Task =>
In the material below, find the line with "Image resolution: width=700" and the line with "Click the Plugins menu icon". Output exactly those two lines and all lines between them, leaving out pictures.

Records for processing =>
--------------------

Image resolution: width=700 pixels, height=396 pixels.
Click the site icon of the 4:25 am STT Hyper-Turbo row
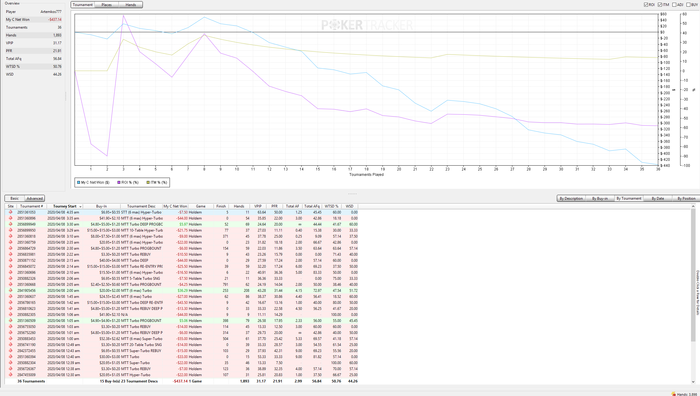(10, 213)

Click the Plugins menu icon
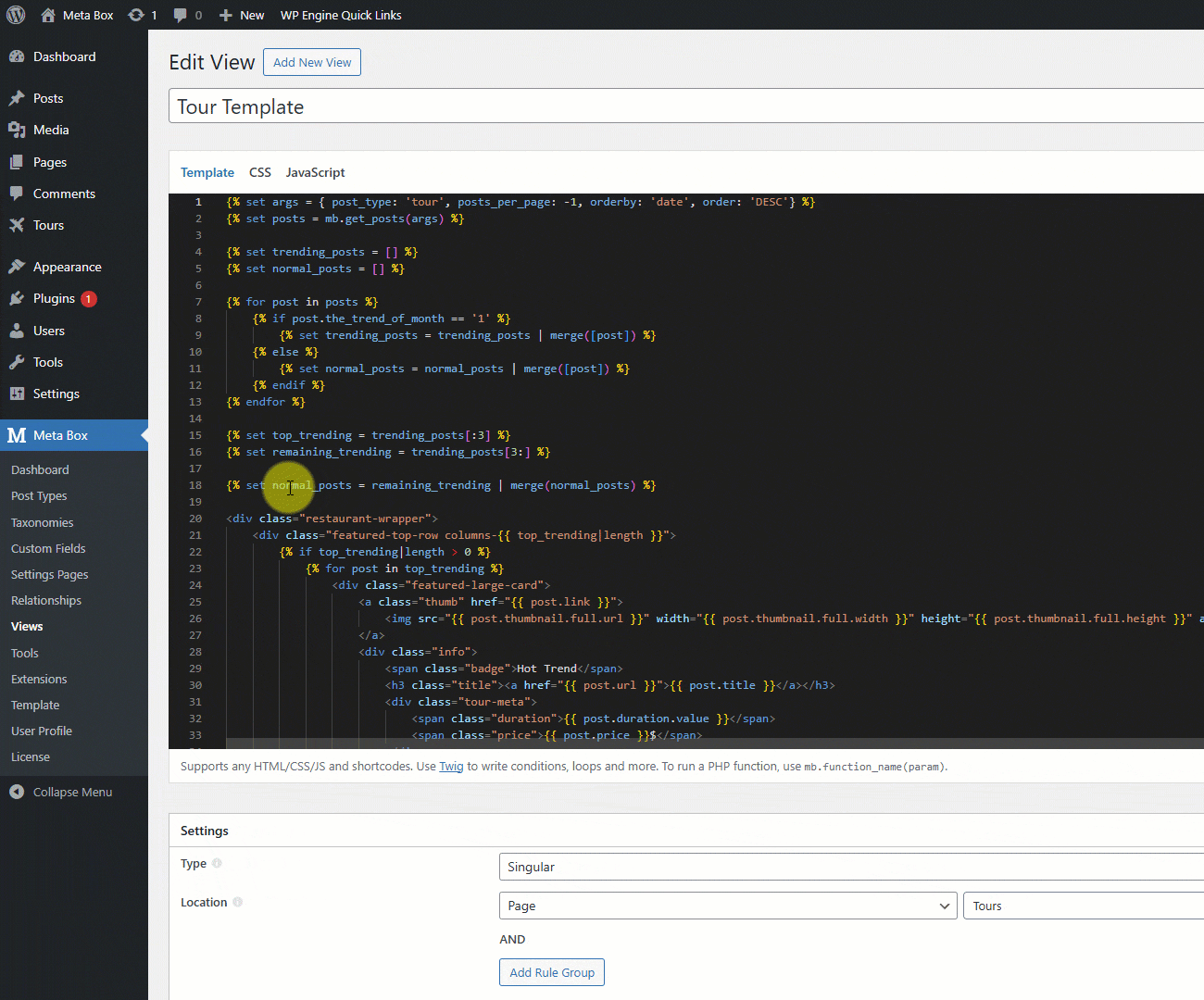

--------------------

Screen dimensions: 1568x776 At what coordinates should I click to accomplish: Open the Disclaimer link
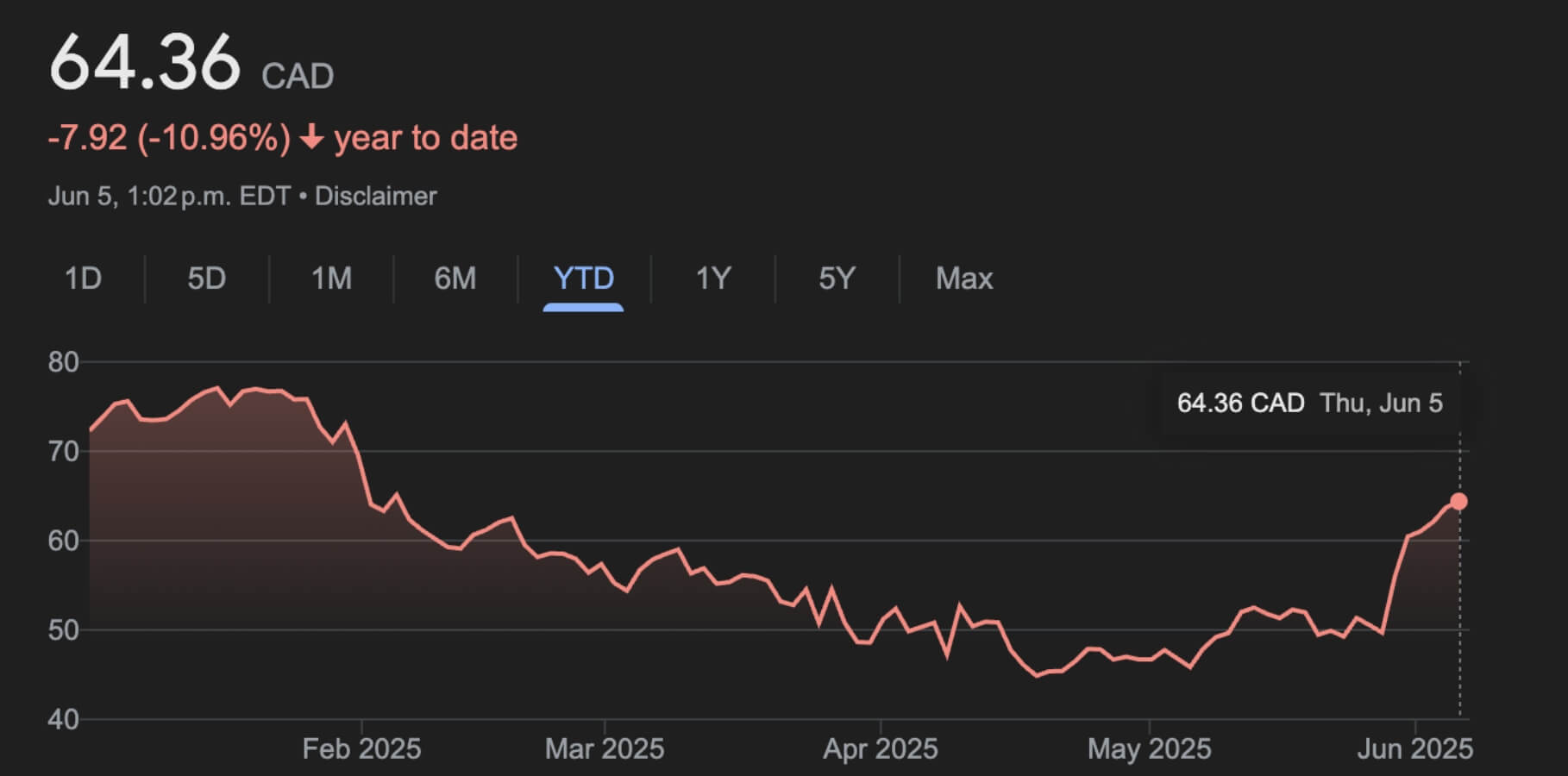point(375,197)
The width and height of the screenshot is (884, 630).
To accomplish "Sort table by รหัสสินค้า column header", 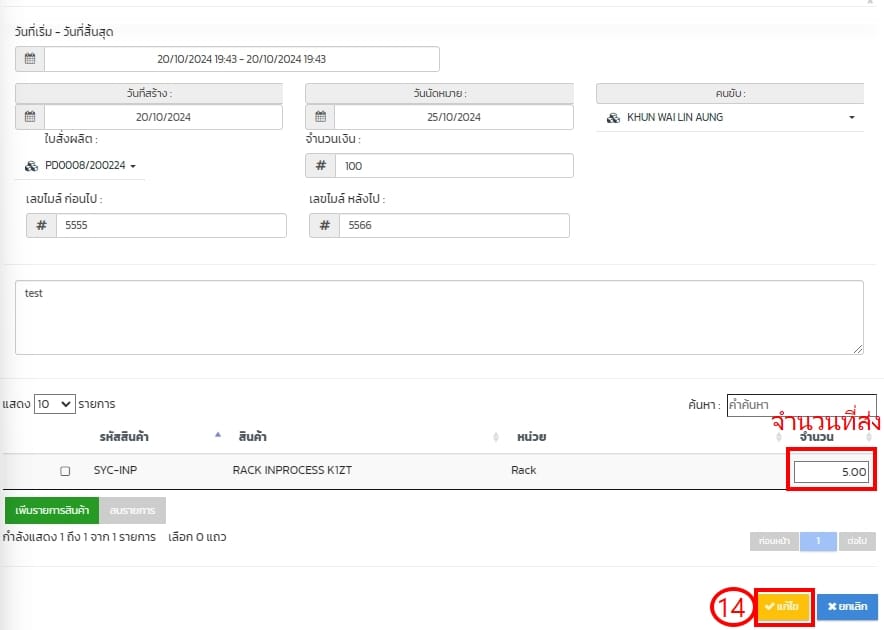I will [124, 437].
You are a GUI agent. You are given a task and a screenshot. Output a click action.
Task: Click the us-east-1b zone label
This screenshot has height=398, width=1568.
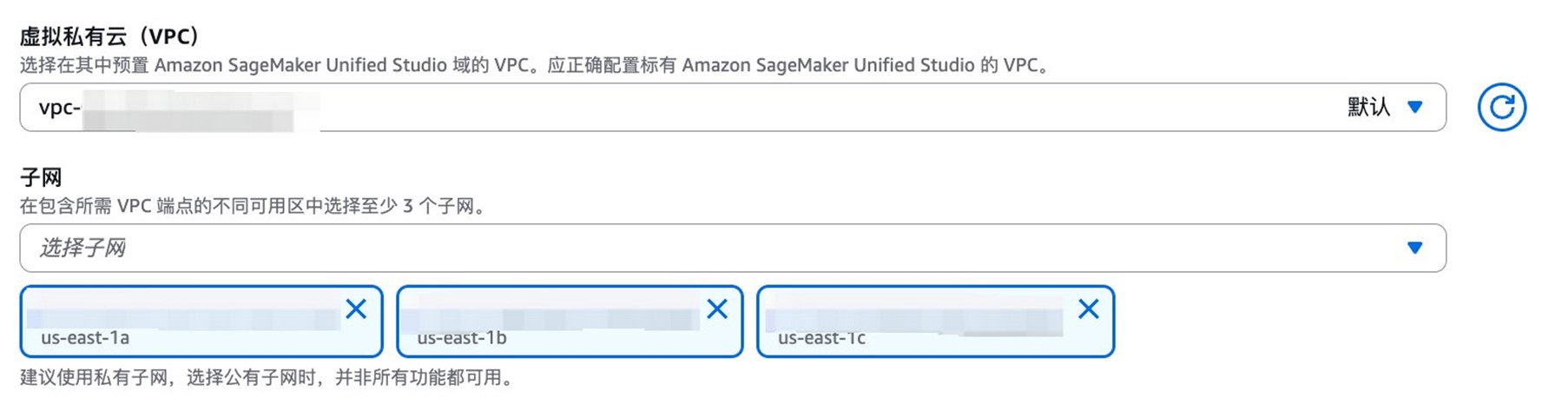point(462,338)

--------------------

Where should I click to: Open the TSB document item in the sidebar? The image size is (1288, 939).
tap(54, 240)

--------------------

Response area =>
Image resolution: width=700 pixels, height=396 pixels.
Click the site icon of the 4:25 am STT Hyper-Turbo row
(10, 213)

Click the Plugins menu icon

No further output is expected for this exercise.